We have finished the peas in the first pea bed. The Builder has now dug that over. We’re going to scatter manure over it and then plant the pak choi and wong bok there. I’ve also started pulling out the broad beans in the first broad bean bed. I’m having to be careful, though. I put the last of the seeds in there to fill the gaps from the patchy autumn germination. Wouldn’t do to pull the new plants out.

The second lot of brassica plugs finally arrived. I’ve planted them between the broad beans along the fence, and between the long rows of peas and amongst the runner beans in the runner bean bed. They seem to be settling ok. We’ve got 15 each of Tundra savoy cabbage, Marcher cauliflower, Revenge Brussels sprouts and purple sprouting broccoli.

The zucchini plants are growing well. The pumpkins are also growing well. The cucumbers are trundling slowly along. But the melon plant is seriously sulking. I don’t know why. The melon plants o the allotment are sulking too, but not as loudly. I suppose it might be the seedlings rather than the conditions. Next year I want to see if we can grow miniature watermelons!

The amaranth and asparagus sees that I threw into a couple of spare bits of ground a few weeks ago have finally germinated.

We are eating peas, broad beans, carrots, a few courgettes and a couple of the Veronica broccoli while they were very tiny. They’re growing apace now and will be ready for eating as proper vegetables in a few weeks.
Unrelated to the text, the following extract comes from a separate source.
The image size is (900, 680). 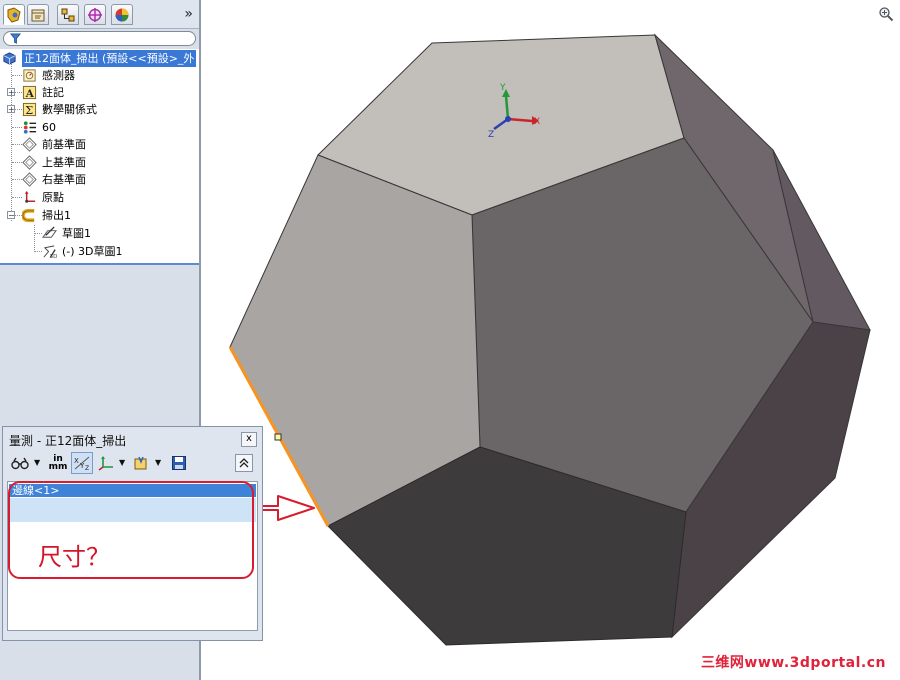 I want to click on double-chevron-up-icon, so click(x=244, y=463).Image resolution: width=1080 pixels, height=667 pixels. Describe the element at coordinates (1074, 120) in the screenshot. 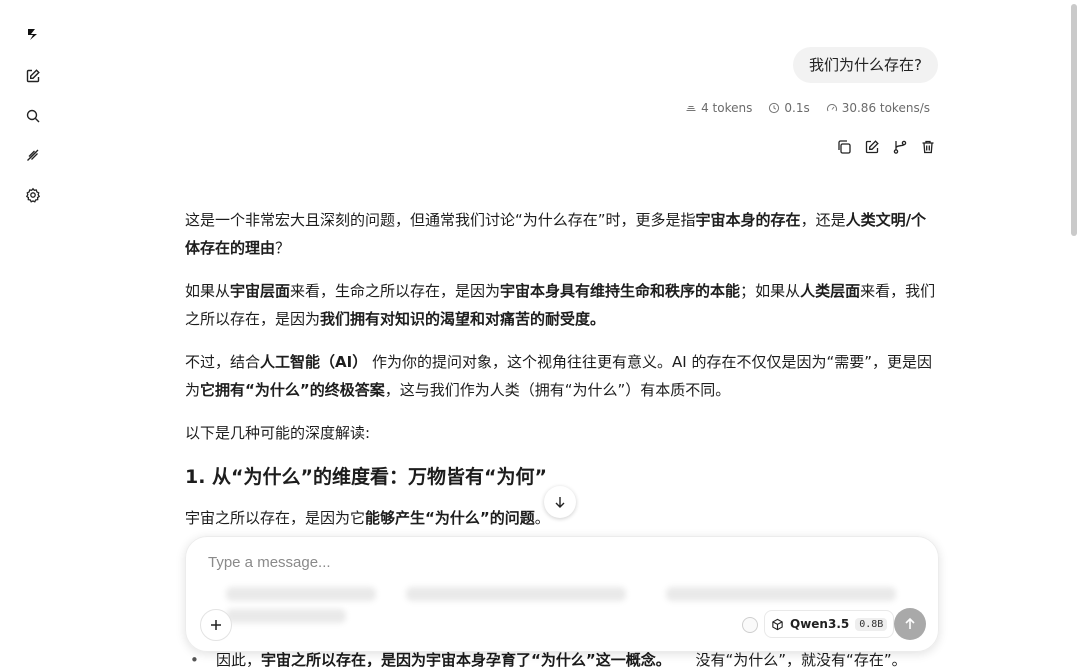

I see `scrollbar-thumb` at that location.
Everything seems to be doing quite well and to have very much enjoyed the rain and sunshine of last week.

Orchard:

We are doing remarkably well for fruit. I am absolutely over run with strawberries – if there is only one member of the household who can eat strawberries, then a bumper year is a bit of a struggle! I’ve been giving them away by the punnet load! Alas, I don’t much like strawberry jam, I’m not hugely fussed by strawberry ice cream and I never make strawberry sauces, because The Builder can’t eat them. I shall just continue giving away what I can’t eat, I think. Maybe I should have a cull!
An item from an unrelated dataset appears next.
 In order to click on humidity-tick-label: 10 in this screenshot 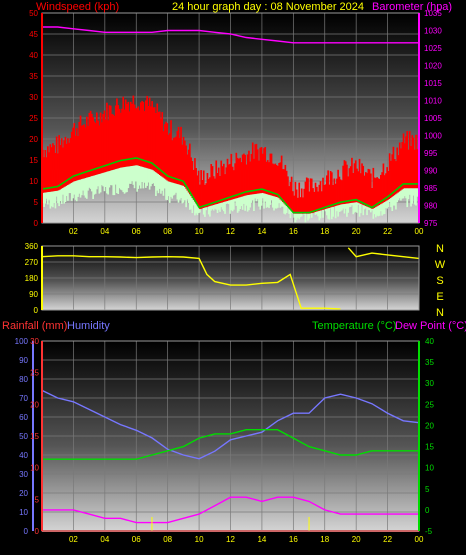, I will do `click(24, 512)`.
The gooseberry bushes have done quite well, given that they’re only small. We’re doing well for raspberries and cherries as well, though the morello cherry hasn’t been all that productive. There are apples on two of the apple trees and, I think, two plums on the plum tree! I’ve picked all the gooseberries and popped them in the freezer. Oh – and there are two new tayberry canes growing where The Builder dug up the tayberry last autumn. We’ll dig them up this autumn and move them over to the “fruit fence”.

Flower Garden:

Is verdant, over grown and in dire need of weeding – largely because of the extensive wheat crop that’s growing everywhere. Although, bearing in mind the doomsday predictions about the fate of commercially grown wheat – maybe we should encourage it?

Allotment:

We’ve now dug up the last of the ambos and Colin has given us a half trug load of rocket potatoes to try. They’re a first early too. Very nice, but I think I’ll stick with the ambos, which this year have been a huge success. Not a slug-bite or wireworm trace in any of them. I think that this week we might dig up the next lot (Arran Pilot). They’re beginning to go a bit yellow, and the conditions at the moment are perfect for potato blight. I really don’t want all the potatoes blight-struck. I especially do not want the tomatoes struck. Must get some more of that copper stuff to spray the tomatoes.

The Builder has dug the red onions I planted last autumn. It was more or less time, although we haven’t yet dug the white ones. But he did it yesterday because the red ones were beginning to rot. Colin says mildew. That would be an improvement on onion rot, which would be an unfortunate thing to find on the allotment. I am going to pull the garlic too. It’s beginning to die back. I suspect the onions have not much enjoyed the dry spring followed by the damp early summer. The spring planted plants seem quite chipper. So far.

The peas and the beans are doing well, as far as I can see. The soya bean seedlings I planted out last week have settled in and are beginning to grow nicely. I am hoping to get some fresh soya beans this year.